What is the most important writing strategy I’ve ever used? I don’t know!!
If I said it was for that last shitty first draft, I’d be lying. I was stressed out the night before and it should really be called the pre-shitty first draft for me. So I am going to use a different example. And yes, I am going to talk about the same paper I always do- which is really the only one I am most proud of (so far) in my writing career.
The prompt was do something out of your comfort zone, and I did! I walked in a fashion show/pageant and ran off the stage in fear. Like any good paper, I had an awesome idea/story of what my work would be, but not exactly the ideas of how to make it all go together and get me an A (and make me happy to submit). It turned out that I was actually in Atlanta the weekend of the final four and pretty pressed for time to get my draft in for Tuesday’s class last winter. I had a 3 hour lay over in Chicago to come back for Detroit and swore I would do my paper then.

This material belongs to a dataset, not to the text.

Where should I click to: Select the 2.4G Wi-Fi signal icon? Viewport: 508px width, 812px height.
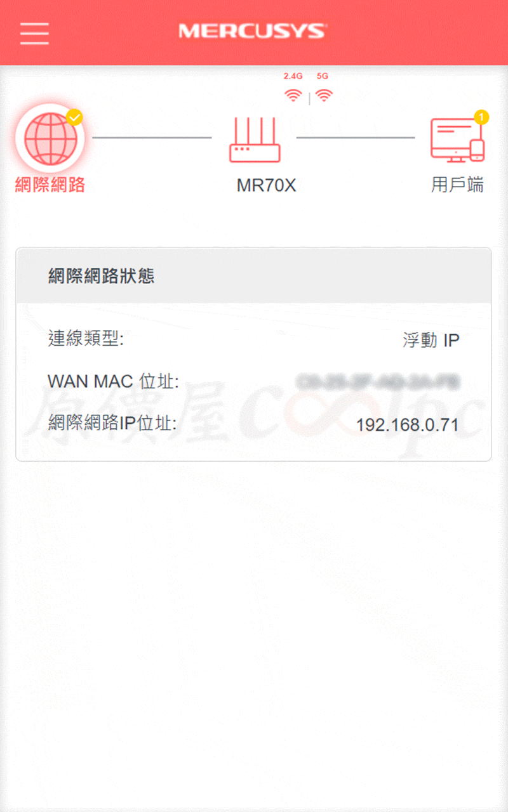click(293, 96)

Turned out that the night before I had worn one of those face tattoos on my right cheek and when I got back to the hotel from the game my boyfriend called with some issue and being stuck in Chicago. So as I listened and problem solved, I also scrubbed the tattoo off my face with a washcloth. NOTE TO ALL READERS: NEVER EVER EVER DO THIS. It actually burns your skin off if you don’t remove it properly. SO needless to say, the 3 hours I allocated to writing my paper were spent running back and forth to bathroom seeing how fast Neosporin can work and listening to my dermatologist laugh at me and call in a prescription to the Ann Arbor CVS.
So while I’m sure this story is highly entertaining, you’re probably wondering what my writing strategy is. Well I obviously was stuck the week that the paper was due with a really shitty first draft. So my solution, as well as my writing strategy was putting myself in the most relaxed state possible and just free writing.
It was something I had never done before, but something I now try to do every time I am stressing to handle the pinball machine of ideas in my mind. I sit up on a balcony (anyone’s who is available really) and I plop my trusty MacBook Pro on my lap and don’t connect to the Internet (this last thing has to be key to success).
The coolest thing about this process has got to be being outside and writing. You can take a minute to look at the sky or the trees or just take a breath every time a sentence just doesn’t seem right. The fresh air must do wonders for my brain but I sat out there until it was dark and had never felt more successful as a writer than I did in that moment. My mind was completely and utterly focused on what I was doing. For the first time since, well probably since I got a Facebook, that I was fully concentrated one just one thing. It was beautiful and just plain awesome.
So my writing stategy suggestion is to find your balcony. Find a place where your mind can actually be really free and not confined in a 5th floor cubicle in the library (unless that is your personal balcony than I guess it’s ok) and then just let it all go.